▸ REQUIREMENT
After locating the line that contains "Task: Select the Poco X4 Pro 5G bar" in the data below, set down exactly that line and each one after it through the line that contains "Task: Toggle status dot for account 50001", and nothing more.

▸ SOURCE MATERIAL
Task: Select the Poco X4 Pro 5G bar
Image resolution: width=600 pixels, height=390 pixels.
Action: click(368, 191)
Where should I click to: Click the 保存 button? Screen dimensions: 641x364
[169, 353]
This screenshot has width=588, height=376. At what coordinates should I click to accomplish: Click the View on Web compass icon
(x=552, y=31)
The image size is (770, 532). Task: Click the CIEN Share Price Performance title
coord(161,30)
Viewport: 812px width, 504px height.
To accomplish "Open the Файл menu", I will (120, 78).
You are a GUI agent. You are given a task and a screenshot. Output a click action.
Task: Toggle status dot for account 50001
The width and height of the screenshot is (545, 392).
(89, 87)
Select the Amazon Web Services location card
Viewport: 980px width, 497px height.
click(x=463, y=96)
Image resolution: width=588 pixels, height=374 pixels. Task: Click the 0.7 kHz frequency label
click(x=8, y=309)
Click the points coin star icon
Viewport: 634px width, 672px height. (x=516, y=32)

* * *

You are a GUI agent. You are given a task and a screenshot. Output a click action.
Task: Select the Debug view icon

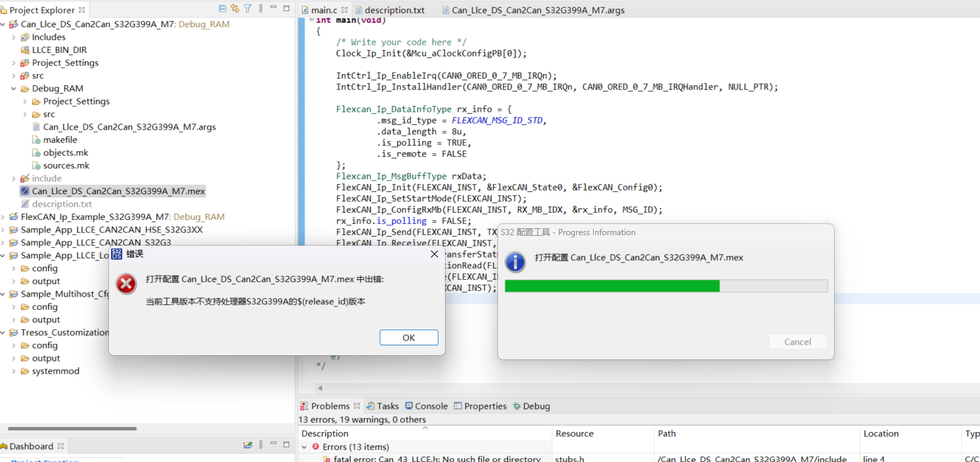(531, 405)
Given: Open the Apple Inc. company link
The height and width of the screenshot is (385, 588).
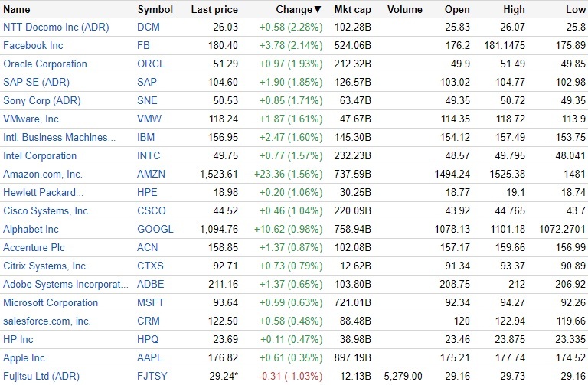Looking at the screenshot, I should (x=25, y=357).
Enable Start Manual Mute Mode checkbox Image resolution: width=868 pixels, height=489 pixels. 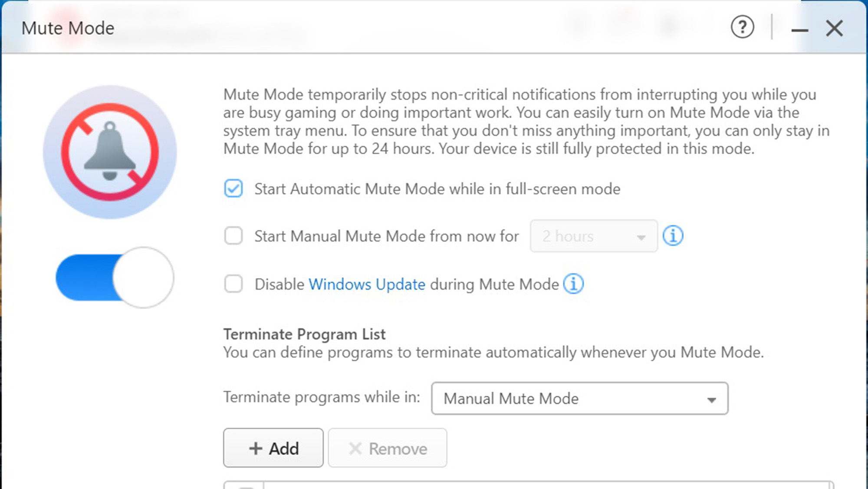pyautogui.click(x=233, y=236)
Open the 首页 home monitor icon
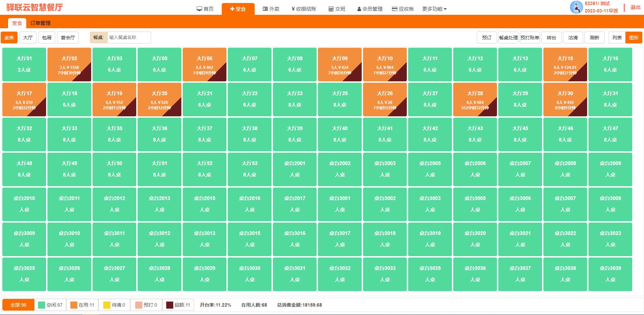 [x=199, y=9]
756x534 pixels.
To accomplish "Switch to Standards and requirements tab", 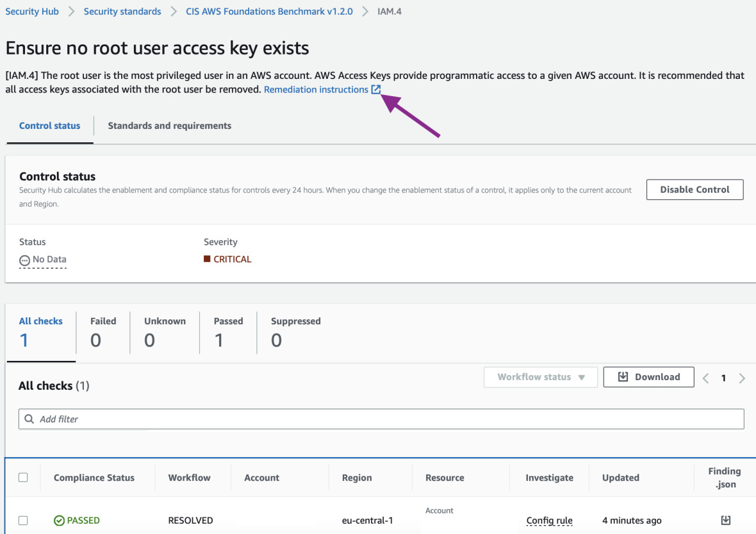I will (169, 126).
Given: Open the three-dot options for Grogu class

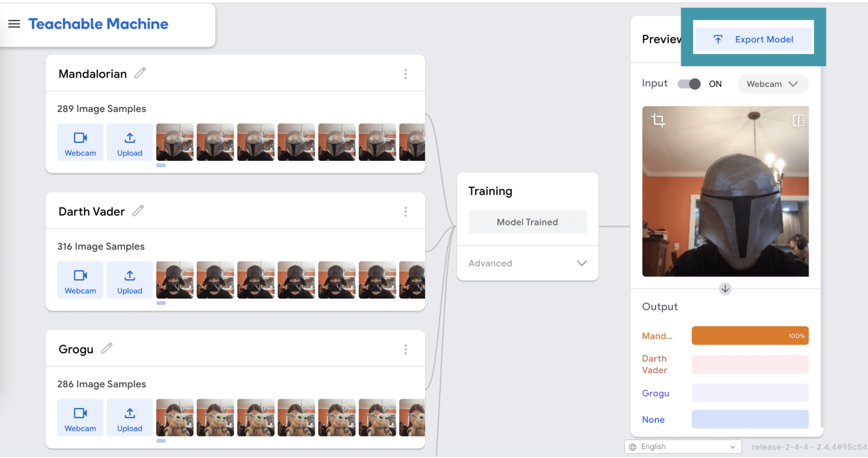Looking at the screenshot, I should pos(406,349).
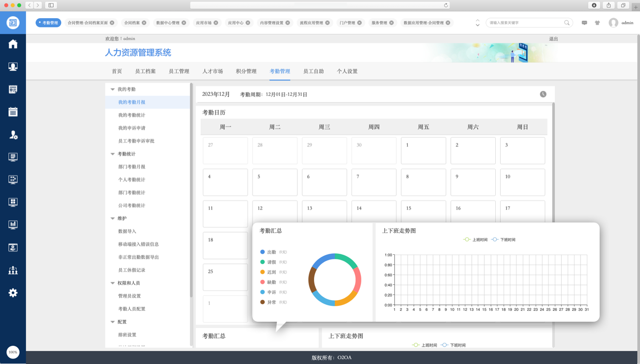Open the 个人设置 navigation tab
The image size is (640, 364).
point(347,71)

==

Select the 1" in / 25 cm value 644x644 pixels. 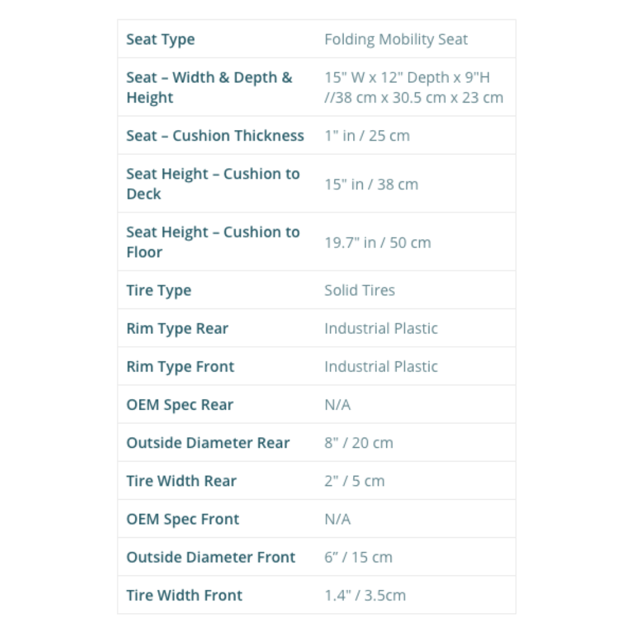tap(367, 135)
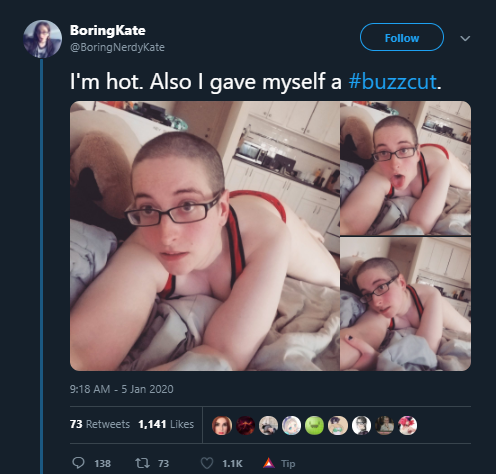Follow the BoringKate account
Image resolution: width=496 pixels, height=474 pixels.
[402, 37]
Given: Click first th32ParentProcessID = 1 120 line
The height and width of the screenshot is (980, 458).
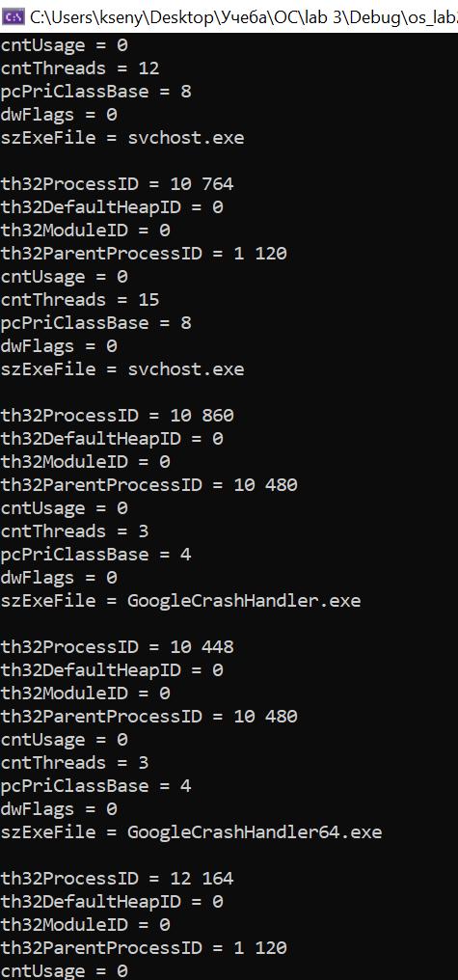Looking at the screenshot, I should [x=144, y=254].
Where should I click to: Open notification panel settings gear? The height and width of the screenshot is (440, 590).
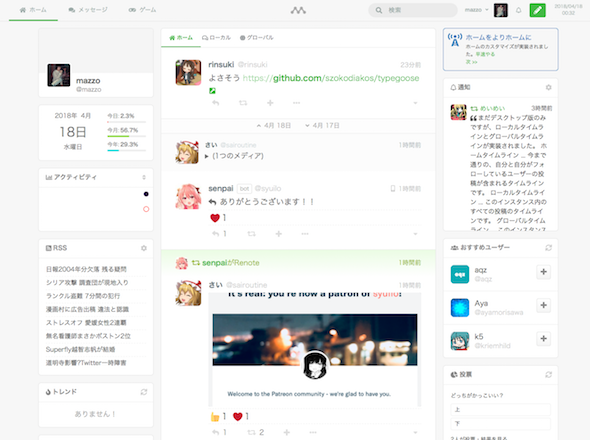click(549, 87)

▸ TASK RESULT
Task: Select the Poco X4 Pro 5G bar
Image resolution: width=600 pixels, height=390 pixels.
Action: click(368, 191)
Where should I click to: Click the 保存 button? Screen dimensions: 641x364
[169, 353]
This screenshot has width=588, height=376. At what coordinates should I click to accomplish: Click the View on Web compass icon
(x=552, y=31)
The image size is (770, 532). Task: Click the CIEN Share Price Performance title
coord(161,30)
Viewport: 812px width, 504px height.
To accomplish "Open the Файл menu", I will (120, 78).
You are a GUI agent. You are given a task and a screenshot. Output a click action.
Task: Toggle status dot for account 50001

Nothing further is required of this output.